═════ TEXT PROVIDED ═════

The legal principle that is the foundation of Internet commerce in this country faces what may be a mortal threat because Justice Anthony Kennedy has concluded that e-commerce is a big deal.
He’s right, of course. The U.S. Census Bureau’s most recent report, which discusses Internet commerce through 2012, indicated that e-commerce shipments made up more than half of all manufacturing shipments that year, and totaled $3 trillion, an increase of 10.5 percent compared to 2011. Retailers reported e-commerce sales of $227 billion. No one imagines online commerce will become less important in the foreseeable future, either.
But though Internet commerce is certainly a big deal, if Kennedy gets what seems to be his way, he may create a new legal rule that restricts that big deal to big players only.
Kennedy’s epiphany emerged in a concurring opinion he wrote in Direct Marketing Association v. Brohl. This case, as many before it dealing with online retailers, rests largely on a precedent established by Quill Corp v. North Dakota. That 1992 case, about which I have written before, reinforced the principle that before any enterprise can be subject to state tax jurisdiction, it must be physically present in that state. Until now, the Supreme Court has shown little interest in re-examining the issue, so the principle has remained in place.
This has the clearly unfair result of giving online merchants an advantage over brick-and-mortar stores that sell to the same customers. Stores must collect sales tax; if the online merchant has no presence in the state, it does not. That does not mean responsibility for the tax disappears altogether, of course. Residents who purchase untaxed goods from out-of-state vendors are required to pay use tax on those items. But while businesses, which are regularly audited, tend to be reasonably compliant, consumers are much less so.
States have shown no appetite for going line by line through consumers’ credit card statements or checking accounts, however. Instead, they would prefer to shift the burden to out-of-state merchants. This would mean that anyone who offers goods for sale online would become responsible for knowing exactly which goods and services are taxable, and at what rate, in thousands of jurisdictions across the country. Merchants would also have to make sure they timely filed reports and submitted payments. Big enterprises can absorb this kind of burden; small ones can’t.
Colorado tried to sidestep Quill, which resulted in the dispute at issue in Direct Marketing Association v. Brohl. Instead of having out-of-state merchants collect its tax themselves, Colorado merely required merchants to report to each Colorado resident how much he or she purchased, and to provide a copy of the information directly to the state.
But Colorado has no right, under Quill, to impose even that burden on vendors in places like Montana, which has no general sales tax of its own. A district court enjoined the statute, under the reasoning that it was most likely unconstitutional. The appeals court disagreed, so the Direct Marketing Association took the case to the Supreme Court. The Supreme Court decided that the injunction could stand while the parties continued litigation, reversing the appeals court’s decision, but did not weigh in on whether or not the underlying statute itself was valid. That question remains to be dealt with in the lower courts, for now.
The non-decision would normally mean that this case was not especially newsworthy. And, indeed, it was not a decision that was widely remarked upon when it was handed down last week. It may, however, serve as something of a canary in the coal mine as far as online retailers are concerned. Up to this point, the Court has seemed distinctly uninterested in budging the precedent set by Quill, and thus the e-commerce status quo. Kennedy’s language suggests Quill could be in trouble.

═════ SUPPLIED DATA ═════

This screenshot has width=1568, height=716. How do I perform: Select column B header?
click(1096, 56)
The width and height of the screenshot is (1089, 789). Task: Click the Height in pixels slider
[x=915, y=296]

═════

## TASK STATEMENT
Reproduce everything in the article on internet sales tax from "Kennedy’s epiphany emerged" down to "remained in place.". This material stands apart from the article on internet sales tax.

## EXERCISE OUTPUT
Kennedy’s epiphany emerged in a concurring opinion he wrote in Direct Marketing Association v. Brohl. This case, as many before it dealing with online retailers, rests largely on a precedent established by Quill Corp v. North Dakota. That 1992 case, about which I have written before, reinforced the principle that before any enterprise can be subject to state tax jurisdiction, it must be physically present in that state. Until now, the Supreme Court has shown little interest in re-examining the issue, so the principle has remained in place.